A reporter from Hartford-based CBS TV subsidiary WFSB asked Seagull if the bill would allow billboard advertising along the interstates, noting that some Connecticut companies have already put up billboards asking residents to stop using marijuana the frontier in Massachusetts to buy.
“The restrictions here only apply to the Connecticut companies that we license. It’s kind of a universe that we can control, ”Seagull replied. “We cannot regulate what it is [Massachusetts] Businesses in Connecticut are committed to attracting people. “
Interjected Lamont, saying he didn’t think cannabis companies from either state should advertise their businesses on billboards.
“Let me talk to Governor Charlie Baker about it,” he said, referring to his counterpart in Massachusetts, “because it doesn’t make sense that he can advertise in Connecticut and our boys can’t.” I also don’t think that billboard advertising should be done. I think it’s the wrong way and I’ll get that straight. “
ICYMI: Watch today’s discussion of Governor Lamont’s proposal to responsibly and fairly legalize and regulate adult marijuana use in Connecticut.

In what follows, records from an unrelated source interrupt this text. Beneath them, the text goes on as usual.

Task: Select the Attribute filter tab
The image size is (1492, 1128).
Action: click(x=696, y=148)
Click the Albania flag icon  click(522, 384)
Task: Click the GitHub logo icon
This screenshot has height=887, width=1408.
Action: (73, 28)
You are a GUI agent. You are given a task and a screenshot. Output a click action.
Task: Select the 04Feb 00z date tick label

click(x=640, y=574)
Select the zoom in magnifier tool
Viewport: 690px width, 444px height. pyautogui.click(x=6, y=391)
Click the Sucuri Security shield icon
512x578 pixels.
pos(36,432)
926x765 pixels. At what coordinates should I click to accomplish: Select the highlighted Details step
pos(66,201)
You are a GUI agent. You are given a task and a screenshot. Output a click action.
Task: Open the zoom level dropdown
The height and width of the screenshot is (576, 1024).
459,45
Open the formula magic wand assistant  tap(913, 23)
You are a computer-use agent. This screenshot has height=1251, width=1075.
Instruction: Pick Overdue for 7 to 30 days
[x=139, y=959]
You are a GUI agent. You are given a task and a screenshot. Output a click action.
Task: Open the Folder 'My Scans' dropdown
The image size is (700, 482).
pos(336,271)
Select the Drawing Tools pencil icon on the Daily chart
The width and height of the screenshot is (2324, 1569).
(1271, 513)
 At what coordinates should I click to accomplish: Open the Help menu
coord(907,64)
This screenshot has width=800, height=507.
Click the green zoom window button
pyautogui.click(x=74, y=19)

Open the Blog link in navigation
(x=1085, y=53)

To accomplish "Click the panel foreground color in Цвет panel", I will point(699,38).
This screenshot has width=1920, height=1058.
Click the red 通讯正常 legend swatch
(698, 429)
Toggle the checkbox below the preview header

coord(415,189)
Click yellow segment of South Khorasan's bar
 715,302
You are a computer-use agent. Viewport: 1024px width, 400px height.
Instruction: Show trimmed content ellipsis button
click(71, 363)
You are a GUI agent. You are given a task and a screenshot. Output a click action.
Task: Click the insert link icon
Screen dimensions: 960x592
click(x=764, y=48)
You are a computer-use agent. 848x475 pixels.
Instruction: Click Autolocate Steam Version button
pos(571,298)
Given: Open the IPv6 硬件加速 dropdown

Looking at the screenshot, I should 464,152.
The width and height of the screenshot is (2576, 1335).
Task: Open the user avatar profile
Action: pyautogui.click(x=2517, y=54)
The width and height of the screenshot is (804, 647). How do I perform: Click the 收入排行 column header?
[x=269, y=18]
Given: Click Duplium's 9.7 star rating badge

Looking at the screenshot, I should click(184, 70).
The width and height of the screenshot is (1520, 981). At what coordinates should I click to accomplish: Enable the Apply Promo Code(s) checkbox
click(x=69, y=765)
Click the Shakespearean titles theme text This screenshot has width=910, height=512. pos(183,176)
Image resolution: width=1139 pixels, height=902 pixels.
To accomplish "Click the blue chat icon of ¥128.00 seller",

– Governor Ned Lamont (@GovNedLamont) February 24, 2021
Despite disagreements over the details of the proposed directive, many expect legalization to take place in Connecticut in the near future. House spokesman Matt Ritter (D) said so in November Legalization in the state is “inevitable”. Later that month he added, “I think it has a 50-50 chance of passing [in 2021]and i think you should vote anyway. “
Should this year’s effort fail, Ritter said he would move to bet a constitutional issue on the state’s vote in 2022 that would leave the matter to the electorate. A survey published last year found this almost two thirds of the voters (63.4 percent) either “strongly” or “somewhat” supported the legalization of leisure activities.